Search code examples
excelgoogle-sheets

Summarizing duplicate data without losses


I have a file with annualized data about businesses in my area, it is formatted in the way, that for each year, there is a seperate 'sheet' with all the businesses which were active that year. Now I want to create a 'master sheet' of all the data. Each business is represented by the following data:

id latitude longitude year
15214537 14.4248605 50.0786082 2017

I want to somehow import all the data from all seven sub-sheets onto the master sheet, whilst checking for duplicates via the id data point and if one is found I want to be able to tell which sub-sheets they are from. Maybe if it could check the year and then output true/false in an according column?

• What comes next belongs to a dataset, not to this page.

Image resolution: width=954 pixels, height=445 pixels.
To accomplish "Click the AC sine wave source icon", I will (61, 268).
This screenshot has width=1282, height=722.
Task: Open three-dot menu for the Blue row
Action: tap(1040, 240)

id latitude longitude 2017 2018 2019 2020
15214537 14.4248605 50.0786082 true true false true

This is the first 'real' programming problem I have ever tried to solve with excel/sheets so I have no idea where to start. Should I first import all the data onto the master sheet and then sort? How do I even sort it? Should I do this in Excel, Google Sheets, or would R be better?

Thanks for any help

Due to my limited programming knowledge I have tried to solve it via Asking ChatGPT which helped me figure most things out before, but now I don't know where to even begin.


Solution

  • Assuming your Google Sheets tabs are named 2017, 2018, 2019 and 2020, choose Insert > Sheet and put this formula in cell A1 of the new sheet:

    =let( 
      stackValues_, lambda(sn,ra,reduce(tocol(ø,2),sn,lambda(rs,s,let(r,indirect(s&"!"&ra),l,max(index(row(r)*iferror(r<>""))),d,filter(r,row(r)<=l),if(counta(iferror(d)),vstack(rs,d),rs))))),
    
      query( 
        stackValues_({ "2017", "2018", "2019", "2020" }, "A2:D"), 
        "select Col1, Col2, Col3, count(Col1) 
         group by Col1, Col2, Col3 
         pivot Col4 
         label Col1 'id', Col2 'latitude', Col3 'longitude' ", 
        0 
      ) 
    )
    

    Sheet 2017:

    id latitude longitude year
    15214537 14.4248605 50.0786082 2017
    15214538 1.110626182 41.82943312 2017

    Sheet 2018:

    id latitude longitude year
    15214537 14.4248605 50.0786082 2018
    15214539 7.323075285 35.85616867 2018

    Results:

    id latitude longitude 2017 2018
    15214537 14.4248605 50.0786082 1 1
    15214538 1.110626182 41.82943312 1
    15214539 7.323075285 35.85616867 1

    See let(), lambda(), reduce() and query().